Cass. com., 20 octobre 2021, n° 20-16.980
COUR DE CASSATION
Arrêt
Rejet
PARTIES
Demandeur :
Banque populaire Alsace Lorraine Champagne (Sté)
Défendeur :
coopérative de banque populaire (Sté)
COMPOSITION DE LA JURIDICTION
Président :
M. Rémery
Rapporteur :
Mme Graff-Daudret
Avocat général :
Mme Guinamant
Avocats :
SCP Claire Leduc et Solange Vigand, SCP Thouin-Palat et Boucard
Faits et procédure
1. Selon l'arrêt attaqué (Reims, 9 juin 2020), par un acte notarié du 30 décembre 2011, la société Banque populaire Alsace Lorraine Champagne (la banque) a consenti à la société FHF (la société) un prêt destiné à l'acquisition d'un fonds de commerce, lequel était garanti par le nantissement du fonds et par le cautionnement de M. et Mme [E], co-gérants de la société.
2. La société a été mise en redressement puis liquidation judiciaires, le tribunal ordonnant la cession totale de la société au profit de M. [C].
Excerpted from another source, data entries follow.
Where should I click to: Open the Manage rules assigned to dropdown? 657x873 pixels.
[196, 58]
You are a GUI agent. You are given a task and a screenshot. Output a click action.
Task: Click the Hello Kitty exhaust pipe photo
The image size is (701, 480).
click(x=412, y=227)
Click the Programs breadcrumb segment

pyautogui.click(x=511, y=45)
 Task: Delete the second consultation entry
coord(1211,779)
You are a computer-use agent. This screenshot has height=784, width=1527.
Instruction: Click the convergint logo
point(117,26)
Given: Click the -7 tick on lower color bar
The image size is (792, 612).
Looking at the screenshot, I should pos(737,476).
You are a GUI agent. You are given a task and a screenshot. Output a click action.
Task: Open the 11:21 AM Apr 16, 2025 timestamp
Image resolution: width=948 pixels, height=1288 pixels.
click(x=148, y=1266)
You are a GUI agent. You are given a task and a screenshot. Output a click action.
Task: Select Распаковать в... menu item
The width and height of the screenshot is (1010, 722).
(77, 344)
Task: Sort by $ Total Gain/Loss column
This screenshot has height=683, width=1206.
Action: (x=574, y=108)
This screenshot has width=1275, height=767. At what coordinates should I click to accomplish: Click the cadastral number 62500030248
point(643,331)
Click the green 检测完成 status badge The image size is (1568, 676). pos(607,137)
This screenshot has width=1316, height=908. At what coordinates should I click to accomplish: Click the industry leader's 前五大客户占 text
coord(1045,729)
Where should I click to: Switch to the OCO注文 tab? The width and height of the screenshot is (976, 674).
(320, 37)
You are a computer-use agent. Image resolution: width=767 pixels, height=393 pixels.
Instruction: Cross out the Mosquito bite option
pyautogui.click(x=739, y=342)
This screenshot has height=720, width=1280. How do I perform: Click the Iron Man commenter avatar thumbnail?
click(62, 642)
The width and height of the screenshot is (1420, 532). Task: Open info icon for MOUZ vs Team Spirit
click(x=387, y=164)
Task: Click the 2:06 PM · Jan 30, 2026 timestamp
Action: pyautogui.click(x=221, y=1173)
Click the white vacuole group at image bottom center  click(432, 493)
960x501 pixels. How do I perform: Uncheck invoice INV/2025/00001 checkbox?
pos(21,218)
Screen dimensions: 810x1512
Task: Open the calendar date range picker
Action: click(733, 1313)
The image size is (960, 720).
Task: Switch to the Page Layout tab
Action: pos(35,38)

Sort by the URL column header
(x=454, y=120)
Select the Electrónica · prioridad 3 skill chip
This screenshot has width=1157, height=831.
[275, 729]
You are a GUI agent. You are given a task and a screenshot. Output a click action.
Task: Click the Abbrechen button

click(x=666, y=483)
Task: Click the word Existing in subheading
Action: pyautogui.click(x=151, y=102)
3. La banque ayant fait délivrer aux cautions un commandement de payer aux fins de saisie-vente, ces dernières l'ont assignée devant le juge de l'exécution en annulation de ce commandement, en demandant à être déchargées de leur engagement sur le fondement des articles 2314 du code civil et L. 642-12 du code de commerce.
Examen du moyen
Sur le moyen, pris en ses première, deuxième, troisième et quatrième branches
Enoncé du moyen
4. La banque fait grief à l'arrêt de décharger M. et Mme [E] de leur engagement de caution solidaire et d'ordonner la « mainlevée » du commandement aux fins de saisie-vente, alors :
« 1°) que la caution n'est déchargée de son engagement que si la perte d'une sûreté est due au fait exclusif du créancier ; qu'en déchargeant les époux [E] de leur engagement de caution, quand il résulte des propres constatations de la cour d'appel que la levée du nantissement ne résulte pas uniquement du fait de la banque mais a été décidée, sur proposition de l'administrateur judiciaire, par le tribunal de commerce de Reims en son jugement du 31 août 2017 arrêtant le plan de cession, la cour d'appel, qui n'a pas tiré les conséquences légales de ses propres constatations, a violé les articles 2314 du code civil et L. 642-12 du code de commerce ;
2°) que la caution ne peut être déchargée de son engagement en raison de
la perte d'une sûreté quand elle a participé ou consenti à la suppression de cette sûreté ; qu'en déchargeant les époux [E] de leur engagement de caution, après avoir constaté que Mme [E] avait assisté à l'audience ayant donné lieu au jugement du 31 août 2017 et s'était montrée favorable à l'offre prévoyant une renonciation de la banque au nantissement litigieux, la cour d'appel, qui n'a pas tiré les conséquences légales de ses propres constatations, a violé les articles 2314 du code civil et L. 642-12 du code de commerce ;
3°) qu'en déchargeant les époux [E] de leur engagement de caution, sans
égard pour le fait que la renonciation au nantissement s'inscrivait dans le cadre de l'arrêté d'un plan de cession, que la mission de l'administrateur judiciaire était de trouver un repreneur, que l'offre retenue était la plus intéressante, aux dires de Mme [E] elle-même, laquelle s'était en connaissance de cause montrée favorable à l'offre prévoyant la renonciation de la banque à sa sûreté, offre permettant le maintien de l'activité et la préservation des treize emplois salariés, quand les deux autres offres présentées par MM. [Q] et [M] prévoyaient également la renonciation au bénéfice des dispositions de l'article L. 642-12 du code de commerce, ce dont il résultait que la levée du nantissement n'était ni une faute ni le fait exclusif de l'exposante, la cour d'appel a privé sa décision de base légale au regard des articles 2314 du code civil et L. 642-12 du code de commerce.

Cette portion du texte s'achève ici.